◆ **Your instructions**
The records appear below. Report how many of their lines contain the word "Close", giving the number alone.

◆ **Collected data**
--
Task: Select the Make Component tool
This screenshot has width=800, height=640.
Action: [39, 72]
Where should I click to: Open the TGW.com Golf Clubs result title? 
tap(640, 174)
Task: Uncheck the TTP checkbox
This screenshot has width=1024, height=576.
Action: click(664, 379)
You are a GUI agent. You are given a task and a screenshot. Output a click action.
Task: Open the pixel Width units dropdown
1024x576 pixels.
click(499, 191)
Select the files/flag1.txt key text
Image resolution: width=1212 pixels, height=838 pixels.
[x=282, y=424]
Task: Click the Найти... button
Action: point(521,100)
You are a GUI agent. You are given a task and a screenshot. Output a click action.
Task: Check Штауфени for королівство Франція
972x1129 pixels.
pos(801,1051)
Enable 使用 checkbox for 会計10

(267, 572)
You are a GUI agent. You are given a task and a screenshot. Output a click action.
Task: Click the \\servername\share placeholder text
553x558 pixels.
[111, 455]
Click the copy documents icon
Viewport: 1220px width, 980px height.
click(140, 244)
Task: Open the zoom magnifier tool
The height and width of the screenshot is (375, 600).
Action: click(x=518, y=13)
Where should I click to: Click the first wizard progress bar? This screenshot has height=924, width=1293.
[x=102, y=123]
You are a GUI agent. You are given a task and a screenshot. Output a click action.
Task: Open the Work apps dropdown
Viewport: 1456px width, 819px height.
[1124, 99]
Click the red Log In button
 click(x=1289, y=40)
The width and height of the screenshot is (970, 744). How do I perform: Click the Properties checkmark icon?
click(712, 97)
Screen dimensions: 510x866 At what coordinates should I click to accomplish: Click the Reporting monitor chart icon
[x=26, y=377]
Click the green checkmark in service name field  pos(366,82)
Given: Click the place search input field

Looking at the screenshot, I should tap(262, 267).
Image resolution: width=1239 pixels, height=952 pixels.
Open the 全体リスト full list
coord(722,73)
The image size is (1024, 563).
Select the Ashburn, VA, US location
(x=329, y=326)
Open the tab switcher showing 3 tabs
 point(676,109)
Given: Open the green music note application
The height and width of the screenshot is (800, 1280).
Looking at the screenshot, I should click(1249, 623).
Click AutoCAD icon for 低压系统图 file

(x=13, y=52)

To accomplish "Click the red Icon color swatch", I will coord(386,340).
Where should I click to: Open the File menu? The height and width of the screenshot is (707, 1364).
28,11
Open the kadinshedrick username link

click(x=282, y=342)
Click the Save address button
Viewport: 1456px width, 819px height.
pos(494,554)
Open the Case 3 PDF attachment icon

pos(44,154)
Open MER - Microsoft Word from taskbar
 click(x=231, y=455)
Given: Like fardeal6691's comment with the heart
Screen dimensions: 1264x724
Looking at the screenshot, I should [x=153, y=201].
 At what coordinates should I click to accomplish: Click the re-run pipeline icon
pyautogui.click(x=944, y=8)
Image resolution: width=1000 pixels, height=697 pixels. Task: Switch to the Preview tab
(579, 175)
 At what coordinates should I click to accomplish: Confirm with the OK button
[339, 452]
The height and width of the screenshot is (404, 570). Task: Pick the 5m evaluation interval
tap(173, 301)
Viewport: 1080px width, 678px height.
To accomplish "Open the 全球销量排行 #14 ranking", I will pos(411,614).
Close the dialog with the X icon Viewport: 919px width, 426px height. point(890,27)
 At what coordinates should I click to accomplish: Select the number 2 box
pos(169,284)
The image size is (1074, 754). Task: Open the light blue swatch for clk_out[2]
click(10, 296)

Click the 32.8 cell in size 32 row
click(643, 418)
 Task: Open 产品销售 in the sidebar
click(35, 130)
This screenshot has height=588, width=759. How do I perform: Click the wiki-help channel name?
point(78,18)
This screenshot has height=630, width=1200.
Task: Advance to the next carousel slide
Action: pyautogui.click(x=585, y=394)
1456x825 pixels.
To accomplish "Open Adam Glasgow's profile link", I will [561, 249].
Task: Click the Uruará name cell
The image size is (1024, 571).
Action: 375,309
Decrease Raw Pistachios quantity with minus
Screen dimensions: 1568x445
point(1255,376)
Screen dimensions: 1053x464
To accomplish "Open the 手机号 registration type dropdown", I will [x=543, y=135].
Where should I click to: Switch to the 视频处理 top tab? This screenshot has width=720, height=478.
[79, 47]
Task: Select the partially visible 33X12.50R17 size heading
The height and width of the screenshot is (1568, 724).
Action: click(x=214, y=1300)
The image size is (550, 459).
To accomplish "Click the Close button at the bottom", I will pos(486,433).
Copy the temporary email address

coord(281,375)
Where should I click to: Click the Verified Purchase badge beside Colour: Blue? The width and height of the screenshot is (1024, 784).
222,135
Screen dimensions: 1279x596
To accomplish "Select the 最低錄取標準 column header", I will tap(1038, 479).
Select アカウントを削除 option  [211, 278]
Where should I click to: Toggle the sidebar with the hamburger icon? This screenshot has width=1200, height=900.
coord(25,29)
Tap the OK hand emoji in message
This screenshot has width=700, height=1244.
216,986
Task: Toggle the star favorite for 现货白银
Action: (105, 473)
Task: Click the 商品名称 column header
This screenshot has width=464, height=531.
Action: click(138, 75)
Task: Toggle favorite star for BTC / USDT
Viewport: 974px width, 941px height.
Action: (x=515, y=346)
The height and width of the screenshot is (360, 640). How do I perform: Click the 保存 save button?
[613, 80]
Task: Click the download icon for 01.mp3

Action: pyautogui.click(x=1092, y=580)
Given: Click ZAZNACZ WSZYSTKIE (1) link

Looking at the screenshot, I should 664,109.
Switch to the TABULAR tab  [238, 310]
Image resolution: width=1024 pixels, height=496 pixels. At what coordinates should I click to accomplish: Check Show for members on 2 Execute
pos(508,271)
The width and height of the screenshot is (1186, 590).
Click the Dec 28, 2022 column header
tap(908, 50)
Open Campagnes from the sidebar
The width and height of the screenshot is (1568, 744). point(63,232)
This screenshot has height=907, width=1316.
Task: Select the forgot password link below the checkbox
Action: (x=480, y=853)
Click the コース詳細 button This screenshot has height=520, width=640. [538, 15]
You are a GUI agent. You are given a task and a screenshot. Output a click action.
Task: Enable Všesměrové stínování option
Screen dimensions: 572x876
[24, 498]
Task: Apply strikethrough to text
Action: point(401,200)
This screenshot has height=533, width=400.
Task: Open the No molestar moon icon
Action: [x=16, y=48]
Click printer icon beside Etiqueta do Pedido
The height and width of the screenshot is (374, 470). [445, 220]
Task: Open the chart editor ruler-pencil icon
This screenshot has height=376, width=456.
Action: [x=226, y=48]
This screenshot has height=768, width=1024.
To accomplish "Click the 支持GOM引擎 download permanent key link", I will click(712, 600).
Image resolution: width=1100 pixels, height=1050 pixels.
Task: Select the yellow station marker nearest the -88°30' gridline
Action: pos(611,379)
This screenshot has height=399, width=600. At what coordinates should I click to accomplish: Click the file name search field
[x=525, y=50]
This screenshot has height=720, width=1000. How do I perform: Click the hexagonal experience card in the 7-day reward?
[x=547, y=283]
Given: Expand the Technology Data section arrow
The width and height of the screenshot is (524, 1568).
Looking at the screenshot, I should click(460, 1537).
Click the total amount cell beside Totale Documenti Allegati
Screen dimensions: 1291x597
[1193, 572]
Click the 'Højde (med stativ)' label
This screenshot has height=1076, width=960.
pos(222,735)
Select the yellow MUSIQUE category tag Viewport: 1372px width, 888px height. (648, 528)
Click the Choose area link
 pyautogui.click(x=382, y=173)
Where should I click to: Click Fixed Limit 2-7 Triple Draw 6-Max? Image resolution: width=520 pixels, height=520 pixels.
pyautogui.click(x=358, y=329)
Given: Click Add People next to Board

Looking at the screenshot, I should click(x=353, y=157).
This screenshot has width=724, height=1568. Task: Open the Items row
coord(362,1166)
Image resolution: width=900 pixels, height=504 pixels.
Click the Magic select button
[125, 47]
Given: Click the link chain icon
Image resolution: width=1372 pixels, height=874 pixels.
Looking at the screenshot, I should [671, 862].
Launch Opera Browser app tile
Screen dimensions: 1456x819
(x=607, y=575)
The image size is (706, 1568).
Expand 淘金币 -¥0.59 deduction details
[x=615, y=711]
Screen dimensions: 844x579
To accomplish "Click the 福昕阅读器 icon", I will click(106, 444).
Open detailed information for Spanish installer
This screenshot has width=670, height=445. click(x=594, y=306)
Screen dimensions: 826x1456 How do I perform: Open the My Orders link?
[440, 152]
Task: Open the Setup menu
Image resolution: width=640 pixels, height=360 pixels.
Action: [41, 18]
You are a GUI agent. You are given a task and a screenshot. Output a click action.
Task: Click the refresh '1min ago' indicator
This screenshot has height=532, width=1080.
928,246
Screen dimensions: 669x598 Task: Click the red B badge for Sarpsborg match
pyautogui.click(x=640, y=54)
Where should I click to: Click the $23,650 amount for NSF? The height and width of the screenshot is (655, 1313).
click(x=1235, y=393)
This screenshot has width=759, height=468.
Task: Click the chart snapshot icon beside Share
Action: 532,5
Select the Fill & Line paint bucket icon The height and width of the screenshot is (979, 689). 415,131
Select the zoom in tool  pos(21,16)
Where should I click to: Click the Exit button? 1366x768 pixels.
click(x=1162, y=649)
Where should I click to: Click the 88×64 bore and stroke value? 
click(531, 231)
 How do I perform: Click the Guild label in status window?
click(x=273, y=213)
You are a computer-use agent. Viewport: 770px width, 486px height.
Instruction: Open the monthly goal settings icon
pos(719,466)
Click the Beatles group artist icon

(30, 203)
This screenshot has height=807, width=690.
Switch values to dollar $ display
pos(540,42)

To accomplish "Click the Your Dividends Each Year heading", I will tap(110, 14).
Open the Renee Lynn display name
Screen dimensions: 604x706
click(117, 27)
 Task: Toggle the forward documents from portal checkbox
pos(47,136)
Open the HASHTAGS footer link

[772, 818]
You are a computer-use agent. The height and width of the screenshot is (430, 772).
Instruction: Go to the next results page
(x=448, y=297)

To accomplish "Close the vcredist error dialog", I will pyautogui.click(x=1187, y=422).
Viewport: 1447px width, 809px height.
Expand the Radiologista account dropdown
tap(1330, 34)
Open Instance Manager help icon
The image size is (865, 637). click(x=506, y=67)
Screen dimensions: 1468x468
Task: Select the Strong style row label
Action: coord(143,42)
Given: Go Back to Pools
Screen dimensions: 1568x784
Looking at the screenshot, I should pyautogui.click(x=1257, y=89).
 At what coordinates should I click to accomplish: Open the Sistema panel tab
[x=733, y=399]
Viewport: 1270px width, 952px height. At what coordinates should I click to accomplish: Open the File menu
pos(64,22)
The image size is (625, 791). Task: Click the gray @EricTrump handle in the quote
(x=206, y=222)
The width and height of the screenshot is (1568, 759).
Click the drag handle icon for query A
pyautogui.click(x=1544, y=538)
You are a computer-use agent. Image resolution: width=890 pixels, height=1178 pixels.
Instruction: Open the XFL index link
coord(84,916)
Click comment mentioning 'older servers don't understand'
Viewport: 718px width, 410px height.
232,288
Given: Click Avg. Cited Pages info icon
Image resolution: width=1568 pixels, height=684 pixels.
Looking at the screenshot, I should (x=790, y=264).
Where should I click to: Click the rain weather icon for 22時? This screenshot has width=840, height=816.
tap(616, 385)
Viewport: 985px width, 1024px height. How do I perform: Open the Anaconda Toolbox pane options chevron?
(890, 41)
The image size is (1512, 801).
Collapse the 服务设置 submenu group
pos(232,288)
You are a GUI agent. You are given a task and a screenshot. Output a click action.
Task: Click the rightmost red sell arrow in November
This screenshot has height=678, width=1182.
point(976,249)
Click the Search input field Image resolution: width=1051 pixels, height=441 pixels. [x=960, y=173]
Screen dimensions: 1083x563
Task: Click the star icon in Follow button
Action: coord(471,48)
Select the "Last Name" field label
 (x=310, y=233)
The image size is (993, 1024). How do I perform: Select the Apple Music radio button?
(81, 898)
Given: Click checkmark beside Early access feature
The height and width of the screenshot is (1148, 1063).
--
◆ **Task output**
3